# Task requirements:
Please write each record out again word for word.

# Recorded information:
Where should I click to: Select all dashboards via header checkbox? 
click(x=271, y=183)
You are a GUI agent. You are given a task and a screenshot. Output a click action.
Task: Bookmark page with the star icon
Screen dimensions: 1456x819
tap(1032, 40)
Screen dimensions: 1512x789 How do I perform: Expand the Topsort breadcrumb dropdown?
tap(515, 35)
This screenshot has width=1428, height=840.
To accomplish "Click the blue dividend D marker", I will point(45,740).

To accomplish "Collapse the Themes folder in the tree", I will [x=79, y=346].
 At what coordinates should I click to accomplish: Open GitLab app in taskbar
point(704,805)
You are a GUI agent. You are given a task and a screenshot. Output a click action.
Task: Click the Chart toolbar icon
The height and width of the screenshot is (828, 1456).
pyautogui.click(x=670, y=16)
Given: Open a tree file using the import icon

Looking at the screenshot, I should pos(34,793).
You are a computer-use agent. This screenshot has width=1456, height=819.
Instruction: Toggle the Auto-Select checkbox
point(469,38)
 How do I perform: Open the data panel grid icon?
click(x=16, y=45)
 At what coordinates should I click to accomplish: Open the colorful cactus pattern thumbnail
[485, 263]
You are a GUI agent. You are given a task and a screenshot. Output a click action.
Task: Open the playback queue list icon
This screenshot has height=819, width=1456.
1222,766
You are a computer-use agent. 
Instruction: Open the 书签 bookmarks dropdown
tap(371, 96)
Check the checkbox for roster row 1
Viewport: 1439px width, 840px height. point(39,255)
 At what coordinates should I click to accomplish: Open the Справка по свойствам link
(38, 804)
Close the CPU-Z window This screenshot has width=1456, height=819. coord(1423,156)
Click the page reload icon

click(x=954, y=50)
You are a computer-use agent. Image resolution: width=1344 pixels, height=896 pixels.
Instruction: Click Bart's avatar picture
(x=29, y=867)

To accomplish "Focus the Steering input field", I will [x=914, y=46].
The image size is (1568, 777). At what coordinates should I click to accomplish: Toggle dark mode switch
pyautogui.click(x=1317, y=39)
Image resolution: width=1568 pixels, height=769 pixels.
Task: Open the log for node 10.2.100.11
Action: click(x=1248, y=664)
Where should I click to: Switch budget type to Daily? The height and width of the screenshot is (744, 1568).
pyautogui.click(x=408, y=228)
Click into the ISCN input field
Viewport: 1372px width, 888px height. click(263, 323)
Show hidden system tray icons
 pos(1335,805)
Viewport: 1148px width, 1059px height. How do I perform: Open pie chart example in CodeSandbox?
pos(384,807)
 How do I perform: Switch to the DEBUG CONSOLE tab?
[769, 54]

# Response area:
Where should I click to: Select all dashboards via header checkbox? 
click(x=271, y=183)
You are a GUI agent. You are given a task and a screenshot. Output a click action.
Task: Bookmark page with the star icon
Screen dimensions: 1456x819
tap(1032, 40)
Screen dimensions: 1512x789 How do I perform: Expand the Topsort breadcrumb dropdown?
tap(515, 35)
This screenshot has width=1428, height=840.
To accomplish "Click the blue dividend D marker", I will point(45,740).

To accomplish "Collapse the Themes folder in the tree", I will [x=79, y=346].
 At what coordinates should I click to accomplish: Open GitLab app in taskbar
point(704,805)
You are a GUI agent. You are given a task and a screenshot. Output a click action.
Task: Click the Chart toolbar icon
The height and width of the screenshot is (828, 1456).
pyautogui.click(x=670, y=16)
Given: Open a tree file using the import icon

Looking at the screenshot, I should pos(34,793).
You are a computer-use agent. This screenshot has width=1456, height=819.
Instruction: Toggle the Auto-Select checkbox
point(469,38)
 How do I perform: Open the data panel grid icon?
click(x=16, y=45)
 At what coordinates should I click to accomplish: Open the colorful cactus pattern thumbnail
[485, 263]
You are a GUI agent. You are given a task and a screenshot. Output a click action.
Task: Open the playback queue list icon
This screenshot has height=819, width=1456.
1222,766
You are a computer-use agent. 
Instruction: Open the 书签 bookmarks dropdown
tap(371, 96)
Check the checkbox for roster row 1
Viewport: 1439px width, 840px height. point(39,255)
 At what coordinates should I click to accomplish: Open the Справка по свойствам link
(38, 804)
Close the CPU-Z window This screenshot has width=1456, height=819. coord(1423,156)
Click the page reload icon

click(x=954, y=50)
You are a computer-use agent. Image resolution: width=1344 pixels, height=896 pixels.
Instruction: Click Bart's avatar picture
(x=29, y=867)

To accomplish "Focus the Steering input field", I will [x=914, y=46].
The image size is (1568, 777). At what coordinates should I click to accomplish: Toggle dark mode switch
pyautogui.click(x=1317, y=39)
Image resolution: width=1568 pixels, height=769 pixels.
Task: Open the log for node 10.2.100.11
Action: click(x=1248, y=664)
Where should I click to: Switch budget type to Daily? The height and width of the screenshot is (744, 1568).
pyautogui.click(x=408, y=228)
Click into the ISCN input field
Viewport: 1372px width, 888px height. click(263, 323)
Show hidden system tray icons
 pos(1335,805)
Viewport: 1148px width, 1059px height. How do I perform: Open pie chart example in CodeSandbox?
pos(384,807)
 How do I perform: Switch to the DEBUG CONSOLE tab?
[769, 54]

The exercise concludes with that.